Rewrite $(1)$ and $(2)$.
$$x^2 + m^2x^2 = 13 \tag{1.1}$$
$$x^2 - 3mx^2 + 2m^2x^2 \tag{2.1}$$
Factorise the above equations.
$$x^2(m^2 + 1) = 13 \tag{1.2}$$
$$x^2(2m^2 - 3m + 1) = 35 \tag{2.2}$$
Divide $(1.2)$ by $(2.2)$ $$\frac{x^2(m^2 + 1)}{x^2(2m^2 - 3m + 1)} = \frac{13}{35}$$ $$\frac{(m^2 + 1)}{(2m^2 - 3m + 1)} = \frac{13}{35}$$
Cross multiply. $$35(m^2 + 1) = 13(2m^2 - 3m + 1)$$ $$35m^2 + 35 = 26m^2 - 39m + 13$$ $$9m^2 + 39m + 22 = 0$$ $$9m^2 + 18m + 11m + 22 = 0$$ $$9m(m + 2) +11(m + 2) = 0$$ $$(9m + 11)(m + 2) = 0$$ $$ m = -2 \text{ or } m = \frac{-11}{9}$$
When $m = -2$ Substitute $m = -2$ into $1.2$ $$x^2(4 + 1) = 13$$ $$5x^2 = 13$$ $$x^2 = \frac{13}{5}$$ $$x = \sqrt{\frac{13}{5}}$$ $$y = -2\sqrt{\frac{13}{5}}$$
When $m = -\frac{11}{9}$ Substitute $m = -\frac{11}{9}$ into $1.2$ $$x^2(\frac{121}{81} + 1) = 13$$ $$x^2(\frac{202}{81}) = 13$$ $$x^2 = \frac{13 * 81}{202} = \frac{1053}{202}$$ $$x = 2.283717322$$ $$y = \frac{-11}{9} * 2.283717322 = -2.790542727$$.

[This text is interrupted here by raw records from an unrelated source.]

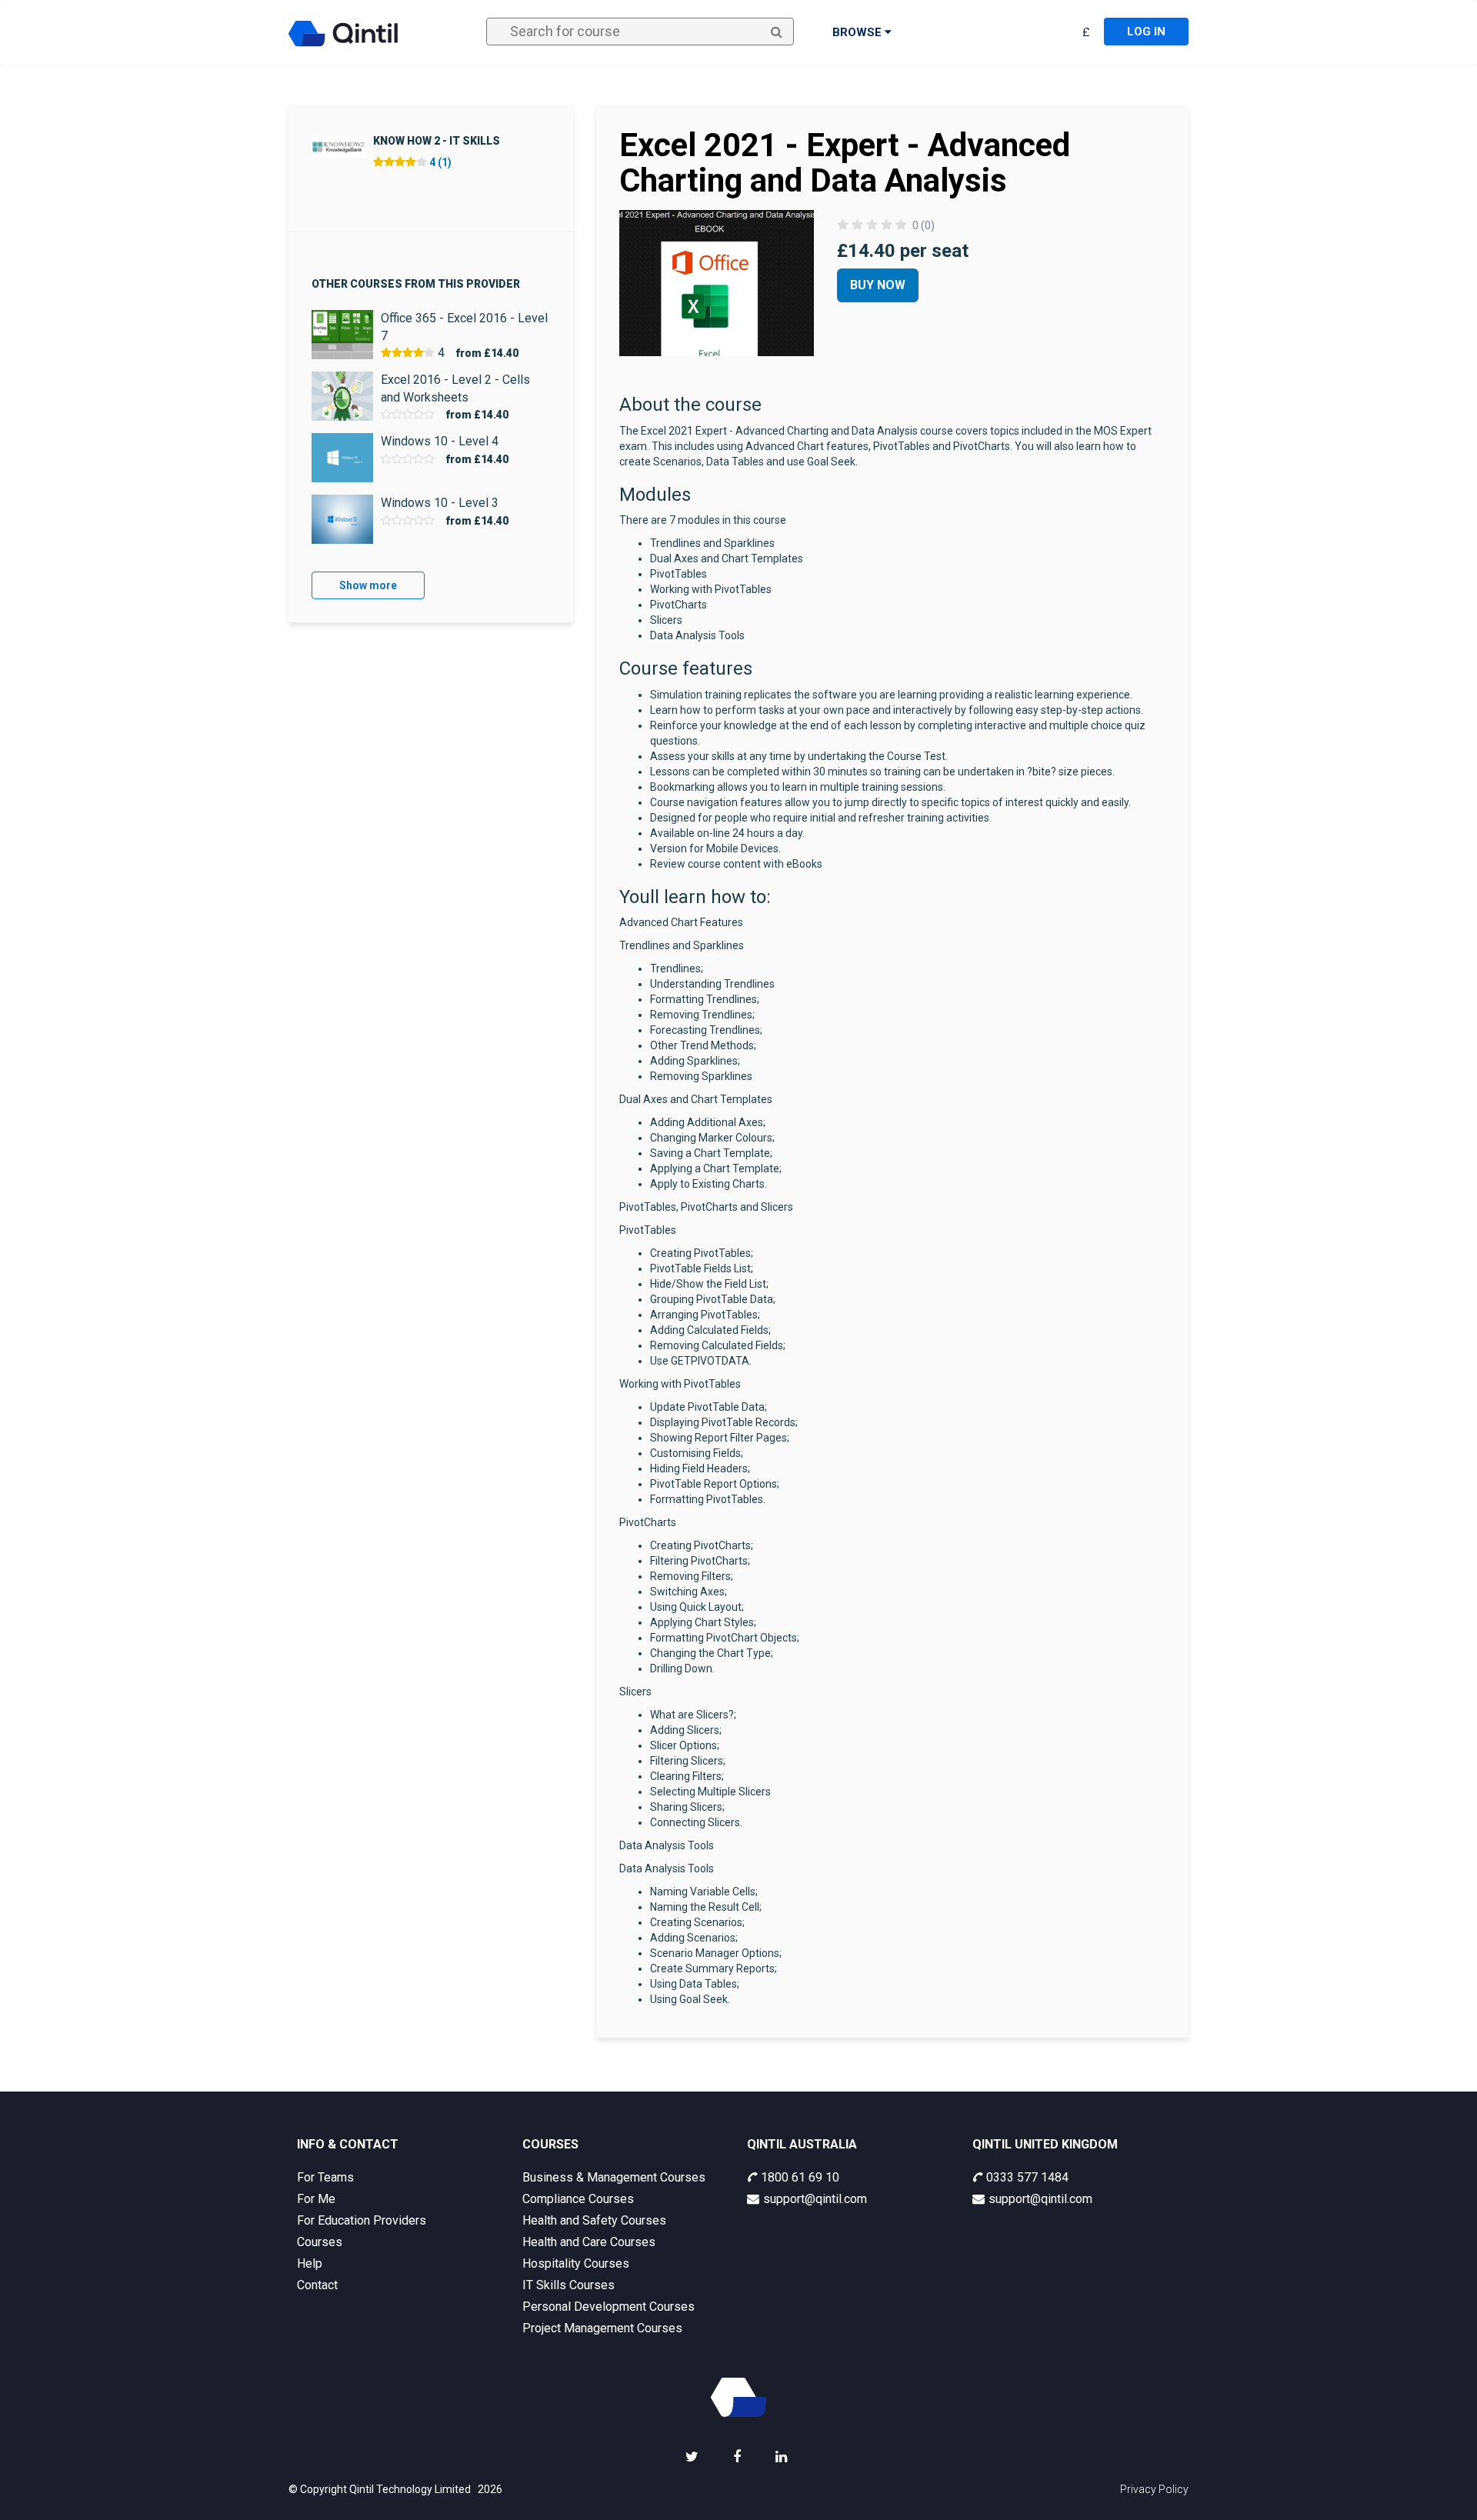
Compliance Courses (578, 2199)
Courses (319, 2242)
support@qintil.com (815, 2199)
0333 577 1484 (1027, 2177)
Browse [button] (858, 32)
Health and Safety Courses (594, 2220)
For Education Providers (361, 2220)
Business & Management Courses (613, 2177)
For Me (316, 2199)
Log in (1146, 31)
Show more (368, 585)
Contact (317, 2285)
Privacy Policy (1154, 2489)
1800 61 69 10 (800, 2177)
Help (309, 2263)
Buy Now (877, 285)
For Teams (325, 2177)
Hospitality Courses (575, 2263)
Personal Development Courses (608, 2306)
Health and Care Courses (588, 2242)
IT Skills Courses (568, 2285)
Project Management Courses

However, when I plug my values for $x$ and $y$ back into $(1)$ and $(2)$, I get $13$ and $39.9$ respectively.
No matter how many times I go over the equation, I just can't solve it satisfactorily, such that when I plug the values back into the equations, I get $13$ and $35$.
What mistakes did I make, and please write out the correct solution.